Ukraine would probably fight and at the time is still a nuclear power, too.
Moldova is too small to fight a Romanian invasion on its own, and it probably wouldn't even want to do so - but there's the small problem of Transnistria and its Russians. It is a problem to date, and it would elicit the same reaction as for Kaliningrad.

Yugoslavia is another can of worms, and it is possible that in the general chaos of the local civil wars, a partial annexation by one of the neighbors would be militarily successful. The country doing that would, at first, possibly even be excused as a bringer of peace and stability. But over the years, it would become a pariah state internationally; and, locally, there's the usual Balkan responses to this: guerrilla and terrorism. And to gain what? An underdeveloped border region that costs more than it yields. The gain wouldn't be worth the effort, and indeed, it's not coincidental that nothing of the sort happened.
 
And until very recently, borders in Europe as approved at the Helsinki Accords were really seen to be inviolable without mutual content from both sides.

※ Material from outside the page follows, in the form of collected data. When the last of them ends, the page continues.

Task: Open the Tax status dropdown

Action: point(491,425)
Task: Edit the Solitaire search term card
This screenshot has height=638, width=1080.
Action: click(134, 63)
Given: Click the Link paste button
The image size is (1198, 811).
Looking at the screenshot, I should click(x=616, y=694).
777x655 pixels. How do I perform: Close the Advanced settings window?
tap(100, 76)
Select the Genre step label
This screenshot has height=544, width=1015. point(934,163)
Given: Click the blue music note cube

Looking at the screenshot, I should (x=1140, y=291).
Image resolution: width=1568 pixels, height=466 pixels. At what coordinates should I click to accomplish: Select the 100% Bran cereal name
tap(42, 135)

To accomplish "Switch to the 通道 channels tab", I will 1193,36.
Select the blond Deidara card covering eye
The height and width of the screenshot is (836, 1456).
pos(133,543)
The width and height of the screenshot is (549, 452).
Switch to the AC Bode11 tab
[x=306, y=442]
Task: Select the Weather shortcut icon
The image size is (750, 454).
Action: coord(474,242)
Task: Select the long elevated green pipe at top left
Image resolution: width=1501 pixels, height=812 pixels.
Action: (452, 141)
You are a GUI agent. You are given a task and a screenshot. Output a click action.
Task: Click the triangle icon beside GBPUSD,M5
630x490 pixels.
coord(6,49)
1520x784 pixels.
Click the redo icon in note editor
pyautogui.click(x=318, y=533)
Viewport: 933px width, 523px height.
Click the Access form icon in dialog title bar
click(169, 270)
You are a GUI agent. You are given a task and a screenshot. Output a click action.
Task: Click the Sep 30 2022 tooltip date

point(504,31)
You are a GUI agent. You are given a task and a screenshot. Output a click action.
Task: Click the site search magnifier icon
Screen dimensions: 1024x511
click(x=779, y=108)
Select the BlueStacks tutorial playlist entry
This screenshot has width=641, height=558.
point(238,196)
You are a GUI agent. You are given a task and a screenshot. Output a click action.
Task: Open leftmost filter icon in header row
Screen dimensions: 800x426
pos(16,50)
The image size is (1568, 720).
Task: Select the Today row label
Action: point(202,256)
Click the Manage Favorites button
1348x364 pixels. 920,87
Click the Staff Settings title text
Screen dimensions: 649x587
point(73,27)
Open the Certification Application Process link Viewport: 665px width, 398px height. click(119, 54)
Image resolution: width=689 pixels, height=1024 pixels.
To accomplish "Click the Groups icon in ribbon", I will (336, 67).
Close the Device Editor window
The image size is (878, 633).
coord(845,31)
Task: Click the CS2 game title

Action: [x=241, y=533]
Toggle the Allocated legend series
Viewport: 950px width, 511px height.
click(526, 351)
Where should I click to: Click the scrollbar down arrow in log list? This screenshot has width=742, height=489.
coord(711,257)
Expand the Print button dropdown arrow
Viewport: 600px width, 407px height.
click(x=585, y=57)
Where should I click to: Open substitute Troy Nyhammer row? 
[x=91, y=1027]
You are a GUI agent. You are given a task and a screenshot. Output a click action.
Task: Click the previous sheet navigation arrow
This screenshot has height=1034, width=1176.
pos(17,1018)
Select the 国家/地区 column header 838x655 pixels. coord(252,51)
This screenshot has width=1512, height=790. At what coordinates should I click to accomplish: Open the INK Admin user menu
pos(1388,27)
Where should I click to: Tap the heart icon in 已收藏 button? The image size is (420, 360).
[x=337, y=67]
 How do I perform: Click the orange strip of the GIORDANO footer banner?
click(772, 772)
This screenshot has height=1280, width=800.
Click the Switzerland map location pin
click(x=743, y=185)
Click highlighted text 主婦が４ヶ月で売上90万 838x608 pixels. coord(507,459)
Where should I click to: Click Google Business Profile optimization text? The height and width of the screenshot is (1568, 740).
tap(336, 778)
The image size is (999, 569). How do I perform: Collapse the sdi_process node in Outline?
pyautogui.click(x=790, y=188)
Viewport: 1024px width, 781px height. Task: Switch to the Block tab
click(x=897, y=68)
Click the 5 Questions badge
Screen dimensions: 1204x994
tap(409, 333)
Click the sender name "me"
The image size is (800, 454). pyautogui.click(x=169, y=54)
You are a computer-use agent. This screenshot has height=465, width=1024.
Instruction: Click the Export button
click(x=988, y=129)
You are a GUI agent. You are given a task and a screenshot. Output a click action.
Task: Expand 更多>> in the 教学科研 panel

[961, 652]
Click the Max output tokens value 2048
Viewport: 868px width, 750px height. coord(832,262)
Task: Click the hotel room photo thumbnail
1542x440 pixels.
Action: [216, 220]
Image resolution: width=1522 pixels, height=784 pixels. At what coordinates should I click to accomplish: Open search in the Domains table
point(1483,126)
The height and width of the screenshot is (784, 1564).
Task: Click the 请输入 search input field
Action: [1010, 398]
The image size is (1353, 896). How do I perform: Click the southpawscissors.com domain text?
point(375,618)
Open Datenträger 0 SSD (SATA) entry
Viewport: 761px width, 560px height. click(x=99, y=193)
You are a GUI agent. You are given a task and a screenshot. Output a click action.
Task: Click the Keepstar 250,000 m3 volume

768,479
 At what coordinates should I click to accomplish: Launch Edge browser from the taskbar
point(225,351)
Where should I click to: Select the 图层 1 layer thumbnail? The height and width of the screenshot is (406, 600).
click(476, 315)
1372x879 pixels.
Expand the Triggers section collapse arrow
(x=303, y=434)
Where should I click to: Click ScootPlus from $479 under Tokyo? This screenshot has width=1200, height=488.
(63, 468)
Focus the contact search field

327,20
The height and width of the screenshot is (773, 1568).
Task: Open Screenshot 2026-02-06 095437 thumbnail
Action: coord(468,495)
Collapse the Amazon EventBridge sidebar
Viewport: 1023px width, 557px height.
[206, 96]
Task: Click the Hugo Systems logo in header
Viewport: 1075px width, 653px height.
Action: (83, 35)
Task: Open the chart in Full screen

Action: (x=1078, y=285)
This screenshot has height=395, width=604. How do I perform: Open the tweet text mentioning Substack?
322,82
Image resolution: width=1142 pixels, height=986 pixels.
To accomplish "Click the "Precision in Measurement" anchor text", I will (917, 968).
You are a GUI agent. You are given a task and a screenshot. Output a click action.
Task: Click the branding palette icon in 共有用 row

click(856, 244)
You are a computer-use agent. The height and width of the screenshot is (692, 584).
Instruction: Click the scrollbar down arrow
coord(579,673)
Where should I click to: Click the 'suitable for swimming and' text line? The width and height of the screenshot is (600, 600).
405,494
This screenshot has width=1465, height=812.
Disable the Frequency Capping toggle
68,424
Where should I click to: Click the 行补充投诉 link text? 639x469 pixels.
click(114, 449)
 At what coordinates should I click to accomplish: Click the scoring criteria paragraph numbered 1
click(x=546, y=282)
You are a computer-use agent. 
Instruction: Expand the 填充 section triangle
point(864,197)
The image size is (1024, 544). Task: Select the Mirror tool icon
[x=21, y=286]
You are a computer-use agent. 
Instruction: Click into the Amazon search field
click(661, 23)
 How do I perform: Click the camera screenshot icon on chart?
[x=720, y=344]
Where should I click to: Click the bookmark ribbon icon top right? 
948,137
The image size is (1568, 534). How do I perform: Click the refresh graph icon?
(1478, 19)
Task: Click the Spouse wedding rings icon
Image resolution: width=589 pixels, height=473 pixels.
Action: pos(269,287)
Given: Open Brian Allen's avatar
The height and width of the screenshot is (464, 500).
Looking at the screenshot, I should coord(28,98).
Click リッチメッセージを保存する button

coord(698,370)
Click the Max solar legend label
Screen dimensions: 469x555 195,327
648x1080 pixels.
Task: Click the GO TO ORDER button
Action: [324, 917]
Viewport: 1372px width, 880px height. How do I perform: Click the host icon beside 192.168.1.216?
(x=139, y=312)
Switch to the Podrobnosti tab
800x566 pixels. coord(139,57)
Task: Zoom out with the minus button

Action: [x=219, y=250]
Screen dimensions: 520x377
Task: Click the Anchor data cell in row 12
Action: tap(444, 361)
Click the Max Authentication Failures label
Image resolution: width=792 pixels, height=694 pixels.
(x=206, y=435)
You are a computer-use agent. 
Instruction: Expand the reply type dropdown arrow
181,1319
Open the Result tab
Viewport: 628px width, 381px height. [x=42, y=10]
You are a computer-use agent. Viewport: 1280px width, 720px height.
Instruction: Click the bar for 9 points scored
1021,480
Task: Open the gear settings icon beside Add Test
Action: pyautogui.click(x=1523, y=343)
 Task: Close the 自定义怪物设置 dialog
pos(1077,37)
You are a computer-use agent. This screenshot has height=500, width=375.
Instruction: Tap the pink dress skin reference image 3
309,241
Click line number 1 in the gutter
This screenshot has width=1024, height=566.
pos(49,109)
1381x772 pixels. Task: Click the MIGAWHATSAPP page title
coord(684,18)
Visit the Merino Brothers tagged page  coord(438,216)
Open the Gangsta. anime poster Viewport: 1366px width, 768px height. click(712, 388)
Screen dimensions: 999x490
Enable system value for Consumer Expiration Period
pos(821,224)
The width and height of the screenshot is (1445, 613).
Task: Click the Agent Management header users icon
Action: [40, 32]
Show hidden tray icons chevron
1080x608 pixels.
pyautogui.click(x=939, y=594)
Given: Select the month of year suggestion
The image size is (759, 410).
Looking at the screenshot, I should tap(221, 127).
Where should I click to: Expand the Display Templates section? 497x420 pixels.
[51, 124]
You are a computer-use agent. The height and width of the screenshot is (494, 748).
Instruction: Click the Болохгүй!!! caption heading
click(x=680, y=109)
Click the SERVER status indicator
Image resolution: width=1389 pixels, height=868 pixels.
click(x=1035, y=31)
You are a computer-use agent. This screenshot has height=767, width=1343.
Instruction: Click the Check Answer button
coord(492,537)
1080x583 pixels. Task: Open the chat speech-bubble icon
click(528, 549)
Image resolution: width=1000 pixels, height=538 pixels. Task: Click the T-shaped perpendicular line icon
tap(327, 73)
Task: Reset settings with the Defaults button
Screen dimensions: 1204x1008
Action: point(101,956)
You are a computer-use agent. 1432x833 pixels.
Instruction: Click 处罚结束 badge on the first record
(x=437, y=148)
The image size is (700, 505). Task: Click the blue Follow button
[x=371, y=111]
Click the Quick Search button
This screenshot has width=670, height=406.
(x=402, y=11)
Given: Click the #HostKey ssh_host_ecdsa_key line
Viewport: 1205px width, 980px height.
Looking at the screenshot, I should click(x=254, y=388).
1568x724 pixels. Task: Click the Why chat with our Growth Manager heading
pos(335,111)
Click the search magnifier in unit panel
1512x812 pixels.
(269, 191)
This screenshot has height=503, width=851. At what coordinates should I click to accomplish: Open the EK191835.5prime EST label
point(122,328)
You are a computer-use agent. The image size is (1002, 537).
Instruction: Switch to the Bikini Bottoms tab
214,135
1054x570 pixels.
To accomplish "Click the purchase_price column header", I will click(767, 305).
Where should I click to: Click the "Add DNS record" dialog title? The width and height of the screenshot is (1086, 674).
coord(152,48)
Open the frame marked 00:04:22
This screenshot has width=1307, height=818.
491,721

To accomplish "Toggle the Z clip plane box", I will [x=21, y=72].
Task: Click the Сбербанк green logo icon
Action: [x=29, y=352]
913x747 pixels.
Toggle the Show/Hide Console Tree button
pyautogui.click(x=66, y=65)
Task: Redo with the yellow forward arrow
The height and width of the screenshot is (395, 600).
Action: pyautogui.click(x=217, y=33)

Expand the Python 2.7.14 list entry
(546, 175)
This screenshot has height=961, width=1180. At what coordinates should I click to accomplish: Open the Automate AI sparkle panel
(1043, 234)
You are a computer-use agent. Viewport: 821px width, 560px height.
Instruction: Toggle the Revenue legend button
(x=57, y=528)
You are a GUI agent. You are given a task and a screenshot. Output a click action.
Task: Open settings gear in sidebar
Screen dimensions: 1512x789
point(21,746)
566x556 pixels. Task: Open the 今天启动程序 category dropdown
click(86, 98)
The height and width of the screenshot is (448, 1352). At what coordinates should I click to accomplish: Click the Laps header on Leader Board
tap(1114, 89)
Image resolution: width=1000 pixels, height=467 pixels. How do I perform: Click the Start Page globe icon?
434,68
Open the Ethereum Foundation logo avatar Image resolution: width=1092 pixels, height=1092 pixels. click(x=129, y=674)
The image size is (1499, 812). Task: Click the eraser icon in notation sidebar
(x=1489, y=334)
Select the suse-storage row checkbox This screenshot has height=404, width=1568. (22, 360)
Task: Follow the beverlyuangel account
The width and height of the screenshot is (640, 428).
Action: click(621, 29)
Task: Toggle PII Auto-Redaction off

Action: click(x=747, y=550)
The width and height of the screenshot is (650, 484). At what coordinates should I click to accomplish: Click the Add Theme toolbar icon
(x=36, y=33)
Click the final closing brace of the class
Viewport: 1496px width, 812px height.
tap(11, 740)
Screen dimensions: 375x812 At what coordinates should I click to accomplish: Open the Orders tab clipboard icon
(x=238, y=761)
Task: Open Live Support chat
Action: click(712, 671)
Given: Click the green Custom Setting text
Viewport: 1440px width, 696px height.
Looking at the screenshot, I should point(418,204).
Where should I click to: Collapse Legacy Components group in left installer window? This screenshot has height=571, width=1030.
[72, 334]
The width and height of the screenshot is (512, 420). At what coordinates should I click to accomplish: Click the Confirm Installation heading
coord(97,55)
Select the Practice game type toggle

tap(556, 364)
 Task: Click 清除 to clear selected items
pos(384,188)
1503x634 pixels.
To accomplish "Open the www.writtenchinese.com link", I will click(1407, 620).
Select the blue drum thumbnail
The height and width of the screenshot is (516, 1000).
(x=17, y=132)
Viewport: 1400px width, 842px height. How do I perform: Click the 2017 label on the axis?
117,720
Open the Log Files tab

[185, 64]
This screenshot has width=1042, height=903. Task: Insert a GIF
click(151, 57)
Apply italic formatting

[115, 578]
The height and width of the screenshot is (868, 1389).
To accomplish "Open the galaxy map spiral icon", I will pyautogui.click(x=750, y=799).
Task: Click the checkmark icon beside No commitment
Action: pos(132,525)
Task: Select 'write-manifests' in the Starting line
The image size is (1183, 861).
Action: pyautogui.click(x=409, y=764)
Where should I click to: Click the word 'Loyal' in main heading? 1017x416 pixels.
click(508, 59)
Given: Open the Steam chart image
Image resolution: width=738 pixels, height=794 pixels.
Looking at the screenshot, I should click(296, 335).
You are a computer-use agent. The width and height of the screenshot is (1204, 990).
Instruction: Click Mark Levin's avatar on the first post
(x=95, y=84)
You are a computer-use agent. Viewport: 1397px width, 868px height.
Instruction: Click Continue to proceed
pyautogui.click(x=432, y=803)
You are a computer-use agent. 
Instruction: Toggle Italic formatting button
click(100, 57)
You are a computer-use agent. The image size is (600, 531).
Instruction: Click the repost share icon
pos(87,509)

I was about to comment that Finland would have to be led by a madman/madwoman to invade Russia in the early 1990s. Or, more to the point, the entire political and military leadership would have to be made of crazy people. In other words, Finland unilaterally trying to conquer Karelia as the USSR fell would have required an ASB intervention.
 
Closest thing I can see are if the internal Russian Federation cerntrifugal forces are greater than OTL and Moscow is not able to bring far flung regions to heel **and** the regions innate loyalty to Russia is not as strong as OTL and the US decides that Manifest destiny does not stop at the Pacific and starts agressivly courting the Russian Far East (its helpfully full of white people)............maybe?
 
Maybe some sort of panic cause a large portion of the Russian population of Kalingrad to flee, & the Poles annex it? Difficult to see what might cause such a panic.

When Yugoslavia fell apart there was some speculation on ethnic groups trying to rejoin the 'motherland'. Albanians were one such. The mixed nature of the populations, & who the hell would want to join Albania? made such speculation unsupportable. The Macedonians had no burning desire to become Greeks.
 

Dave Shoup

Banned
What if, after the fall of the Soviet union, outside forces took control of Soviet/Russian territory. Examples include Germany with Kaliningrad (and maybe parts of Poland?), Finland retaking territory lost during the Winter War and perhaps Karelia, Japan with the Kuril islands and Sakhalin, China retaking old Qing territory, and Romania retaking Moldova+Odessa. Could a similar thing happen with Yugoslavia, with Italy seizing Istria and maybe Dalmatia, Bulgaria/Greece taking Macedonia, Albania taking Kosovo, the list of irredentist claims goes on! Which of these would be most likely to happen, and would any of the new nations try to stop them? Also, feel free to name any possible border changes i did not mention.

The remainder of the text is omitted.